Previous studies in behavioral finance have documented the existence of the disposition effect in laboratory experiments, real world environments, and various countries. The disposition effect refers to the tendency to sell stocks that have appreciat...
Previous studies in behavioral finance have documented the existence of the disposition effect in laboratory experiments, real world environments, and various countries. The disposition effect refers to the tendency to sell stocks that have appreciated in price, winners, and the reluctance to sell those that have depreciated below their purchase price, losers.
The purpose of this study is to examine whether such an asymmetric investor behavior also exists in the Korean stock market and to extend the existing literature by distinguishing the competing explanations of such an behavior in sales decisions. While the question of whether there is a disposition effect has been settled, the question of why there is such an effect in the first place has been neglected in prior studies. Understanding what derives the disposition effect might help us understand better individual investors' decision making processes of stock sales. The existing literature attributes the disposition effect to mean reversion or loss aversion, but it fails to distinguish explanatory powers between them.
An explanation for the disposition effect is loss aversion which is based on the prospect theory’s asymmetric value function. Loss aversion is one of the most important implications of the prospect theory. Loss aversion posits that investors have the tendency to seek risk when faced with possible losses, and to avoid risk when a certain gain is possible. Such an asymmetric value function around a reference point induces investors not to sell losing stocks. Empirical evidence shows that investors do indeed hold on to losers and sell winners.
Our main objective is to identify disposition effect to breakeven point position of individual investor in a point of view return rates. Previous studies explore individual investor's disposition effect according to gain or loss position of entire market stocks. But breakeven point position neither gain or loss position examine individual investor's disposition effect.
The data used in our research contains trading records of 10,000 individual investors randomly selected from a medium-sized discount brokerage firm between 2001 and 2003. Our result confirms that individual investors in the Korean stock market are subject to the disposition effect.

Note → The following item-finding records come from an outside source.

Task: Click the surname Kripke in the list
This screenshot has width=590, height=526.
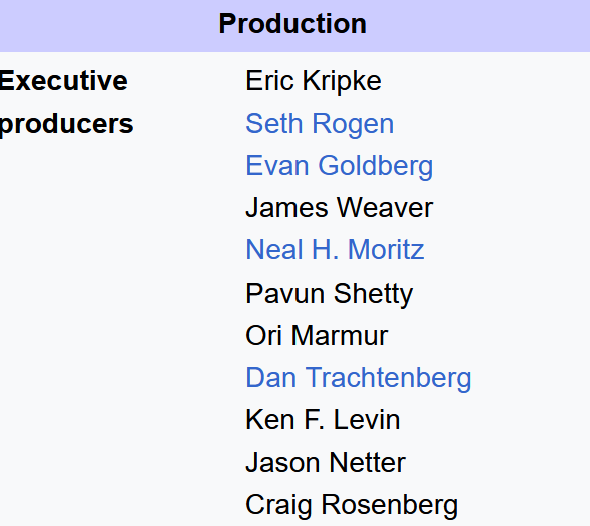Action: [x=342, y=81]
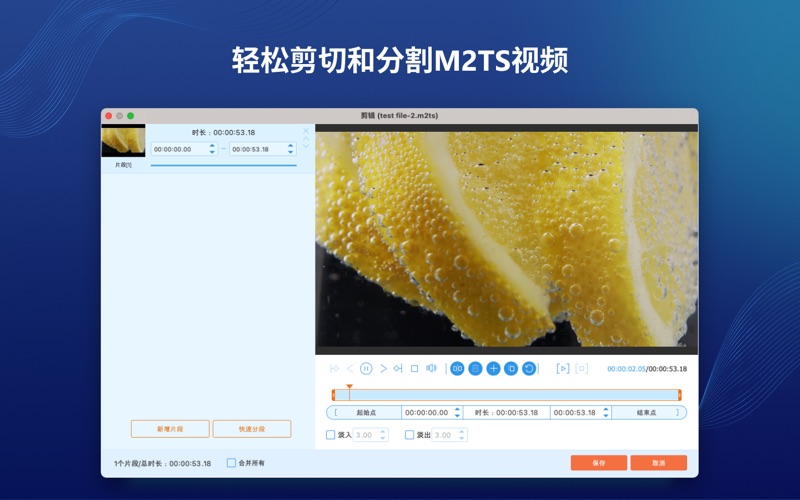The height and width of the screenshot is (500, 800).
Task: Pause the video playback
Action: (x=366, y=369)
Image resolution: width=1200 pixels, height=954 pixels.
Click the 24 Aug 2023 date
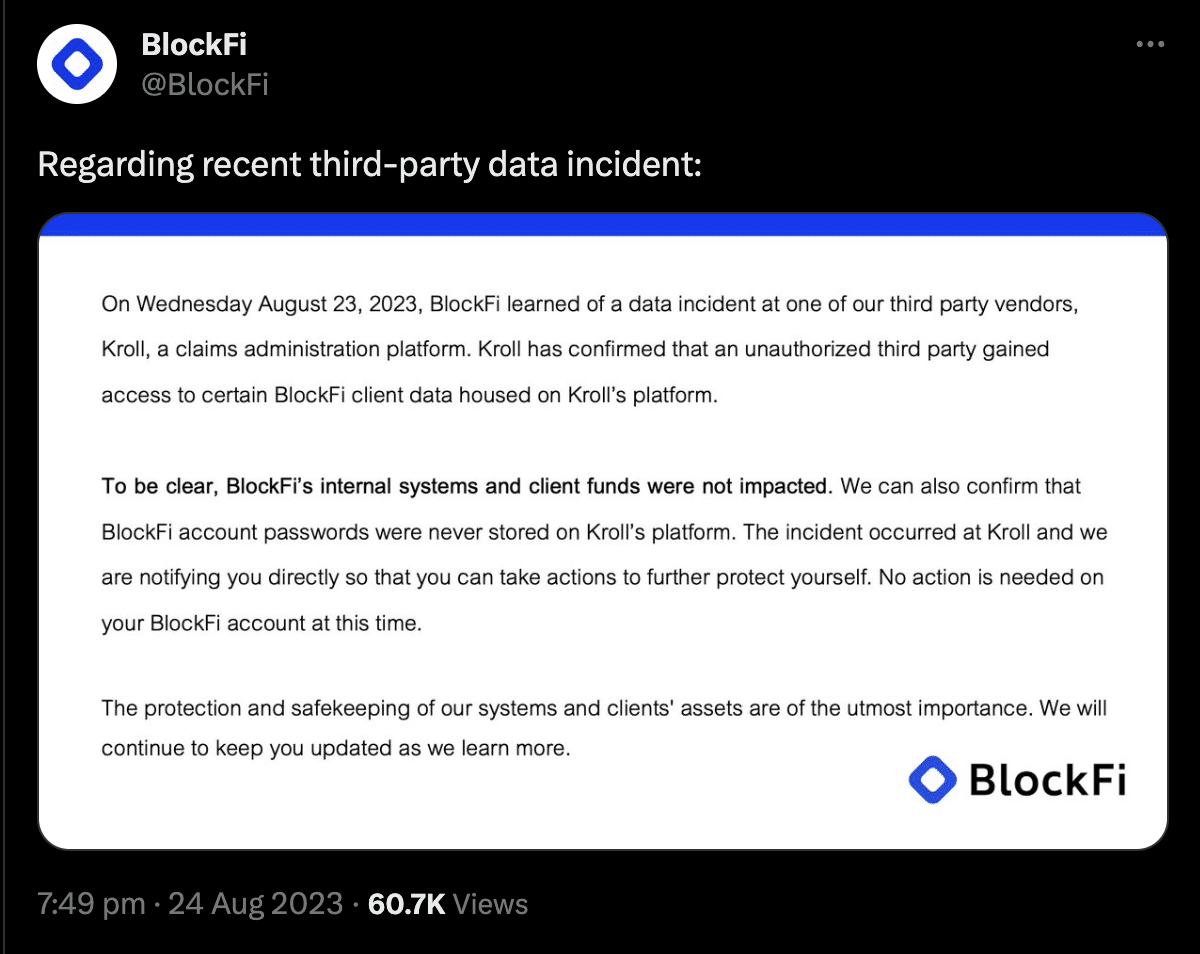click(255, 904)
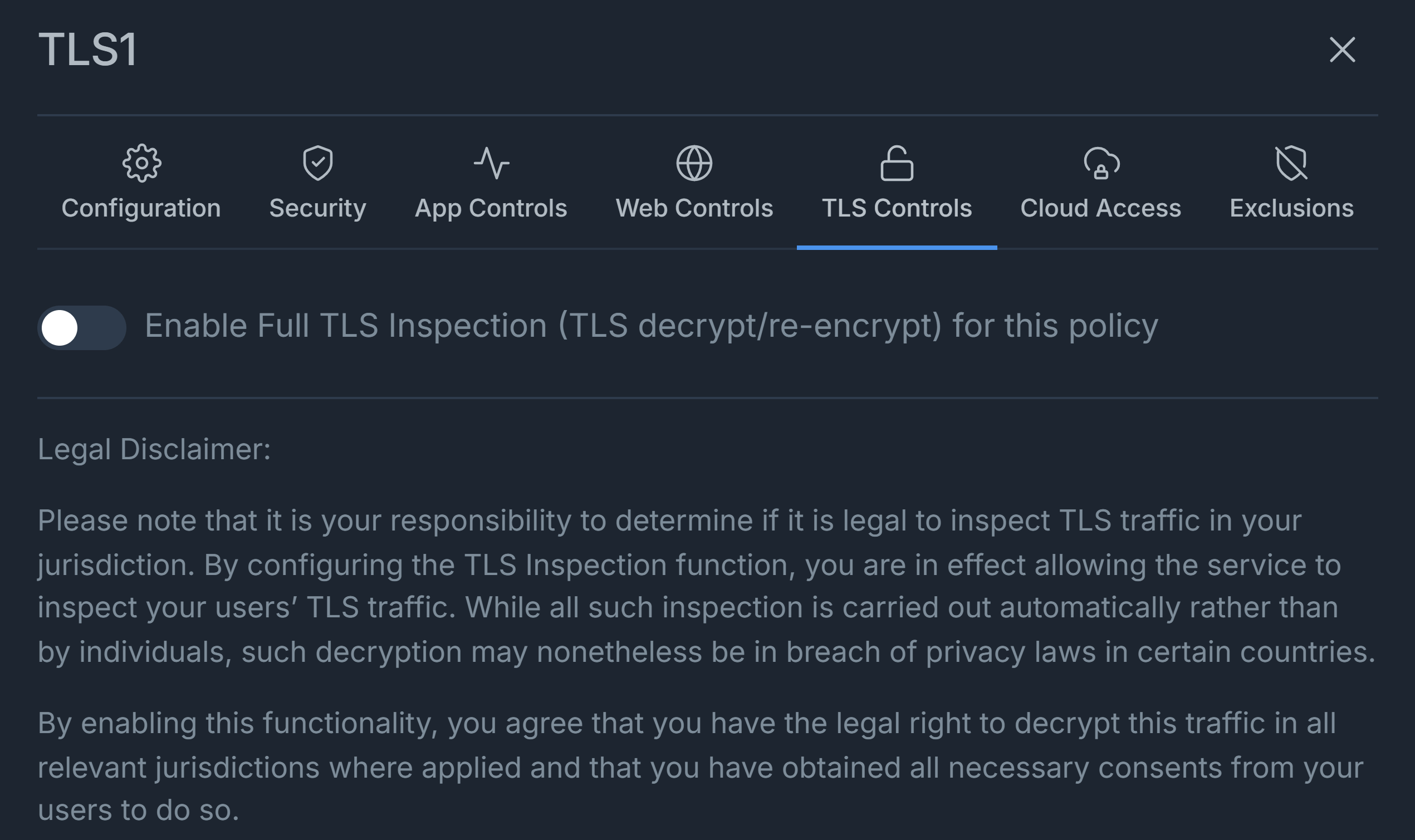Open the Cloud Access tab label
This screenshot has width=1415, height=840.
(1101, 208)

The state of breakeven point shows disposition effect. The result is sell stocks that have appreciated in price, winners, and the reluctance to sell those that have depreciated below their purchase price, losers.
Analysis of individual differences shows mixed results. Consistent with our prediction, investors who hold stocks relatively longer show less disposition effect. This implies that the disposition bias ameliorates over time. In other individual characteristics, however, we find no significant relationships or the opposite results to what we predicted. Trading frequency as a proxy of trading experience and online vs. offline variable provide no statistically significant explanatory powers for the disposition bias. Traders with larger investment tend to show more pronounced disposition effect.